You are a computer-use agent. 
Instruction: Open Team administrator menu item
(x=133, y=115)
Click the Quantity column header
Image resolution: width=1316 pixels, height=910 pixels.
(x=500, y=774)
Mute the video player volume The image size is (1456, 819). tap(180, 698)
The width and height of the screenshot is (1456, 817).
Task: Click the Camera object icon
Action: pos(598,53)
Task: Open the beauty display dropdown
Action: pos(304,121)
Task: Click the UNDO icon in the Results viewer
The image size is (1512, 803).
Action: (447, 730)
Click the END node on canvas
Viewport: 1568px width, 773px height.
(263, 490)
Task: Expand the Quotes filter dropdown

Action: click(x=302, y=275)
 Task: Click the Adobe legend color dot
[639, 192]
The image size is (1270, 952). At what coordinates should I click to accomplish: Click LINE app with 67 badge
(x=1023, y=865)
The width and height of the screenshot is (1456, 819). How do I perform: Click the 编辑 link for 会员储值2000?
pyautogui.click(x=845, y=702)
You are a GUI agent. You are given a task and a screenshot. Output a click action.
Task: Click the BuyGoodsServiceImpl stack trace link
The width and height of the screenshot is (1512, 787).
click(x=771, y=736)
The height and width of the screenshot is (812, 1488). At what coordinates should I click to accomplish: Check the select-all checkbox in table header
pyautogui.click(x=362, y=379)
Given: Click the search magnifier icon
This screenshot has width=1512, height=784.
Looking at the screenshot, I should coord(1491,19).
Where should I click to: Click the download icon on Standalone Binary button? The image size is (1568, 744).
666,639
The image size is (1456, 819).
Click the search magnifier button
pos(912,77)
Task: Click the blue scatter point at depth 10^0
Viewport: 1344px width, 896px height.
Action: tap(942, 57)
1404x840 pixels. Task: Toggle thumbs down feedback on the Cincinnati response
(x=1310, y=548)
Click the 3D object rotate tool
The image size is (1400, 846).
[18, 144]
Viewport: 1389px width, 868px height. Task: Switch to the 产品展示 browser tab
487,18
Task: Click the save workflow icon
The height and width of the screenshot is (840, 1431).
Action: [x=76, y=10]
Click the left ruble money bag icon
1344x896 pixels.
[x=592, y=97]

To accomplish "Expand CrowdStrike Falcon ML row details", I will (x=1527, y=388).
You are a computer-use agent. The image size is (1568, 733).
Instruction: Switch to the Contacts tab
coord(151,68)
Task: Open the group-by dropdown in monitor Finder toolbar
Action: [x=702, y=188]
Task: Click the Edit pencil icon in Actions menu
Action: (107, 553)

### [Task details]
The line containing "The height and width of the screenshot is (812, 1488)." and all lines after it, to the end of the records, are to be output exactly and alone.

### [Reply]
The height and width of the screenshot is (812, 1488). At what coordinates should I click to accomplish: Check the select-all checkbox in table header
pyautogui.click(x=362, y=379)
Given: Click the search magnifier icon
This screenshot has width=1512, height=784.
Looking at the screenshot, I should coord(1491,19).
Where should I click to: Click the download icon on Standalone Binary button? The image size is (1568, 744).
666,639
The image size is (1456, 819).
Click the search magnifier button
pos(912,77)
Task: Click the blue scatter point at depth 10^0
Viewport: 1344px width, 896px height.
Action: tap(942, 57)
1404x840 pixels. Task: Toggle thumbs down feedback on the Cincinnati response
(x=1310, y=548)
Click the 3D object rotate tool
The image size is (1400, 846).
[18, 144]
Viewport: 1389px width, 868px height. Task: Switch to the 产品展示 browser tab
487,18
Task: Click the save workflow icon
The height and width of the screenshot is (840, 1431).
Action: [x=76, y=10]
Click the left ruble money bag icon
1344x896 pixels.
[x=592, y=97]

To accomplish "Expand CrowdStrike Falcon ML row details", I will (x=1527, y=388).
You are a computer-use agent. The image size is (1568, 733).
Instruction: Switch to the Contacts tab
coord(151,68)
Task: Open the group-by dropdown in monitor Finder toolbar
Action: [x=702, y=188]
Task: Click the Edit pencil icon in Actions menu
Action: (107, 553)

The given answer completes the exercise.